- 1Leonard Davis School of Gerontology, University of Southern California, Los Angeles, CA, United States
- 2Department of Cell Biology and Physiology, KU Diabetes Institute and Department of Internal Medicine-Division of Endocrinology, University of Kansas Alzheimer's Disease Research Center, University of Kansas Medical Center, Kansas City, KS, United States
- 3Kansas Center for Metabolism and Obesity Research, Kansas City, MO, United States
- 4Center for Children's Healthy Lifestyles and Nutrition, Kansas City, MO, United States
- 5Kansas City VA Medical Center, Kansas City, MO, United States
- 6Department of Neurology, University of Kansas Alzheimer's Disease Center, University of Kansas Medical Center, Kansas City, KS, United States
- 7Department of Biochemistry and Molecular Biology, University of Kansas Alzheimer's Disease Center, University of Kansas Medical Center, Kansas City, KS, United States
Editorial on the Research Topic
Systemic implications of Alzheimer's disease
In the past decade, it has become increasingly evident that Alzheimer's disease (AD) risk can be modulated by multiple systemic factors. For example, diabetes, cardiovascular disease, and low cardiorespiratory fitness are associated with increased risk for AD, highlighting the previously undescribed role for whole body metabolism in AD pathogenesis (Kopf and Frolich, 2009; Baker et al., 2010; Morris et al., 2014, 2017, 2020; Vidoni et al., 2015; Gaitan et al., 2019; Nho et al., 2019; Tini et al., 2020). Growing evidence supports metabolic changes are observed within the brain and systemic tissues in AD, including from blood, skin, muscle, and adipose tissue (Parker et al., 1990; Parker, 1991; Kish et al., 1992; Curti et al., 1997; Bosetti et al., 2002; Cardoso et al., 2004; Arbones-Mainar et al., 2010; Mosconi et al., 2011; Fisar et al., 2016, 2019; Morris et al., 2021; Kim et al., 2022). Furthermore, recent work describes both liver and kidney function correlate with cognition and AD pathological biomarkers (Nho et al., 2019; Stocker et al., 2023). Overall, these findings highlight the role of systemic physiology in AD.

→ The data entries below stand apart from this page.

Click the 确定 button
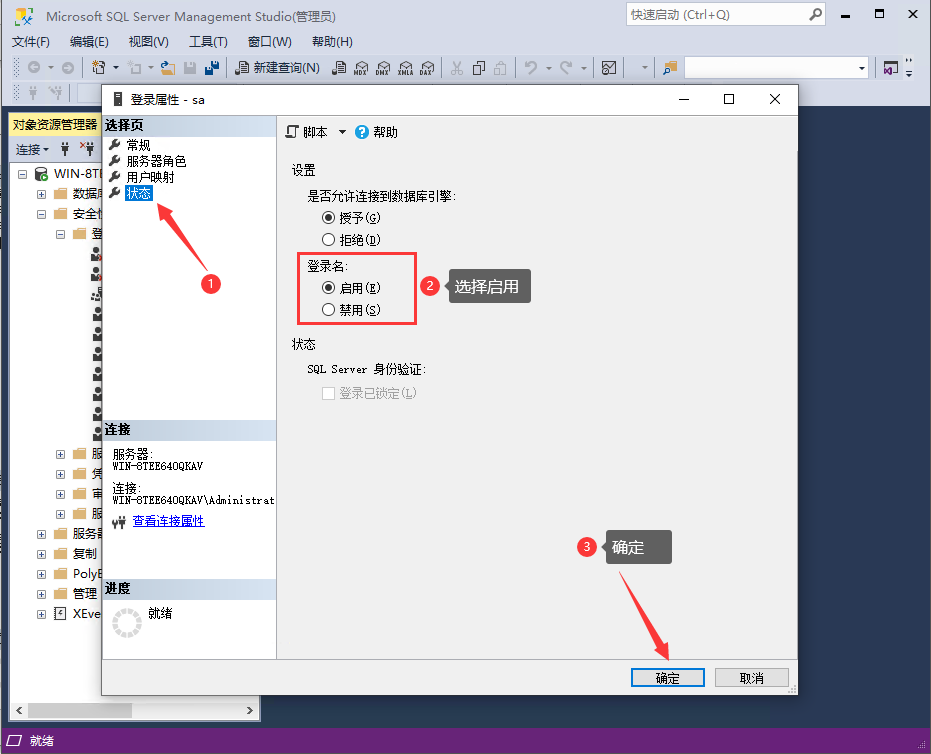This screenshot has height=754, width=931. click(667, 677)
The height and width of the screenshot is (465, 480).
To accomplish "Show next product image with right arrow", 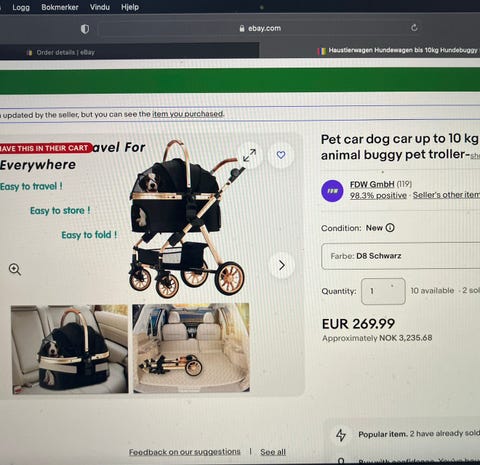I will pyautogui.click(x=282, y=265).
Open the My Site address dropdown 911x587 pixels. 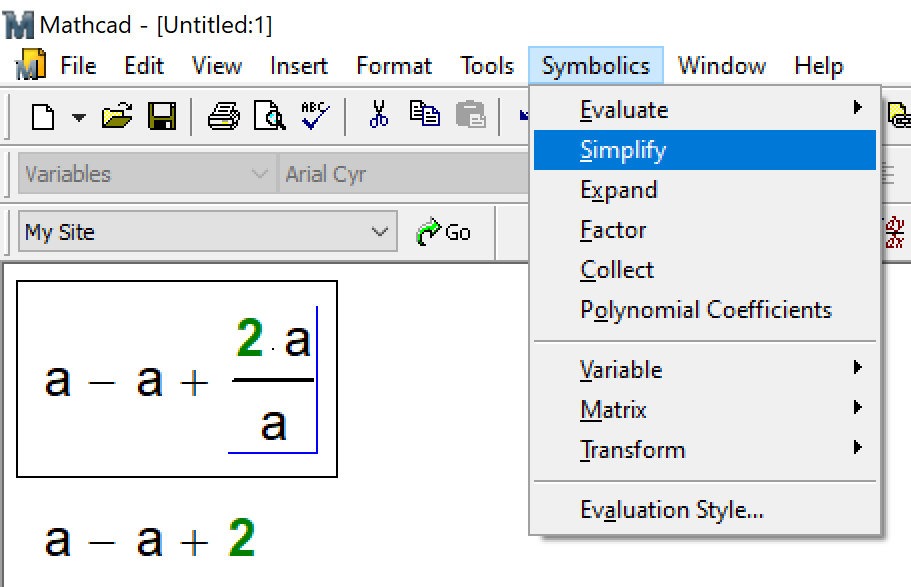tap(378, 232)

Our goal for this Research Topic was to highlight the role of systemic changes in AD. Although further studies are needed to understand if systemic changes are a cause or a consequence of AD, understanding systemic contributions to AD can provide novel targets to modify risk through lifestyle changes. Promoting studies which provide integral discussion on systemic physiology in AD is imperative to understand disease etiology and mitigate risk.
A seminal study in 2019 highlighted the association of elevated plasma liver enzyme biomarkers with poor cognition, increased AD risk, elevated brain Aβ burden, and reduced brain glucose metabolism (Nho et al., 2019). As a follow up to this study, in this issue Wu et al. examined the association of liver function with cognitive impairment using the Shenzhen aging-related disorder cohort. The study leveraged a cohort of 7,201 people over the age of 60 years old to examine cognition and blood liver enzyme biomarkers, alanine aminotransferase (ALT) and aspartate aminotransferase (AST). Wu et al. reported higher AST to ALT ratio in the cognitive impairment group compared to the non-impaired group. The cognitive impairment group also had significantly increased age, lower education level, and more female participants. Overall, this study highlights an association of reduced liver function with cognition, a new area of research for the field. Further studies are warranted to understand the role systemic liver physiology contributes to brain aging, cognition, and AD risk.
Renal function is associated with cognitive impairment, however the relationship between renal function and AD biomarkers is currently poorly understood. The cross-sectional study by Zhang et al. examined associations of estimated glomerular filtration rate (eGFR) with plasma biomarkers for AD. While plasma Aβ biomarkers did not associate with renal function measured by eGFR, plasma Tau and neurofilament light (NfL) biomarkers did. These data suggest that reduced renal function is associated with increased markers of neurodegeneration. Renal and hepatic function are directly associated with whole body metabolism, and these studies directly support a role for systemic metabolism in regulating brain aging.
The role of energy metabolism in AD is highly cited. Energy disruption is noted across multiple tissues including brain, muscle, skin, and blood. Multiple studies suggest that AD pathologies like Aβ and Tau can disrupt mitochondrial function and energy metabolism (Hansson Petersen et al., 2008; Swerdlow et al., 2014, 2017; Reddy and Oliver, 2019; Weidling et al., 2020; Wilkins et al., 2022; Zysk et al., 2023). Systemic mitochondrial dysfunction and disrupted energy metabolism are noted in AD subjects, even in tissues where AD pathologies are lacking. This suggests disrupted energy metabolism is upstream of AD pathologies, as proposed in the mitochondrial cascade hypothesis of AD (Swerdlow et al., 2014). Modulating energy metabolism and mitochondrial has become a major target for AD therapeutics. Pre-clinical studies and clinical studies support the principle that aerobic capacity and fitness can modulate energy metabolism.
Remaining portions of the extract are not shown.